Observation data Epoch J2000.0 Equinox J2000.0 (ICRS)
- Constellation: Carina
- Right ascension: 11^{h} 15^{m} 07.411^{s}
- Declination: −61° 15′ 38.58″
- Apparent magnitude (V): 11.33

Characteristics
- Evolutionary stage: main sequence
- Spectral type: WN6h
- B−V color index: +1.01

Astrometry
- Proper motion (μ): RA: +2.4 mas/yr Dec.: +2.8 mas/yr
- Distance: 7,600 pc
- Absolute magnitude (M_{V}): −7.77

Details
- Mass: 132 M_{☉}
- Radius: 33.8 R_{☉}
- Luminosity: 2,900,000 L_{☉}
- Temperature: 42,000 K
- Age: 1.5 Myr
- Other designations: NGC 3603-B, CD−60°3452B, CPD−60°2732B, HD 97950B, HIP 54948B, WR 43b, NGC 3603 MDS 23

Database references
- SIMBAD: data

= NGC 3603-B =

Wolf-Rayet star in the constellation Carina

NGC 3603-B (HD 97950B) is a Wolf-Rayet star located at the centre of the HD 97950 cluster in the NGC 3603 star-forming region, about 25,000 light years from Earth. It has the spectral type WN6h and is among the most luminous and most massive stars known.

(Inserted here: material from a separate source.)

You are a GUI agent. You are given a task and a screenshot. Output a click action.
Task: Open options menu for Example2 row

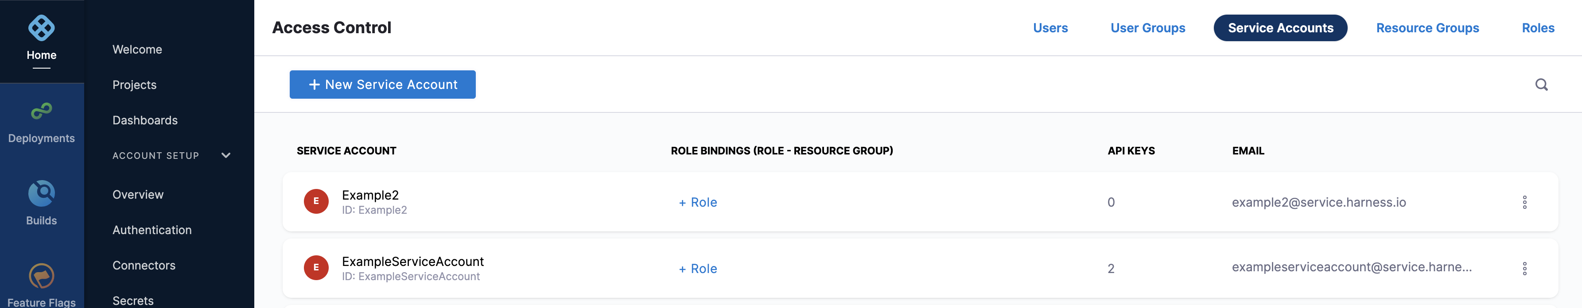pyautogui.click(x=1524, y=202)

HD 97950 was catalogued as a star, but was known to be a dense cluster or close multiple star. In 1926, the six brightest members were given letters from A to F, although several of them have since been resolved into more than one star. Star B turned out to be the brightest single star.

HD 97950B is a Wolf-Rayet (WR) star, with spectra dominated by strong broadened emission lines. Type WN6 indicates that ionised nitrogen lines are strong in comparison to ionised carbon lines, and the suffix h indicates that hydrogen is also seen in the spectrum. This type of WR star is not the classical stripped helium-burning aged star, but a young highly luminous object with CNO cycle fusion products showing at the surface due to strong conventional and rotational mixing, and high mass loss rates from the atmosphere. The emission lines are generated in the stellar wind and the photosphere is completely hidden. The surface fraction of hydrogen is still estimated to be around 60%.

HD 97950B is the most massive and most luminous star known in the NGC 3603 region, nearly three million times more luminous than the sun and 132 times more massive. Although the star is very young, around 1.5 million years old, it has already lost a considerable fraction of its initial masses. The initial mass is estimated to have been 166 solar masses, meaning it has lost 34 solar masses.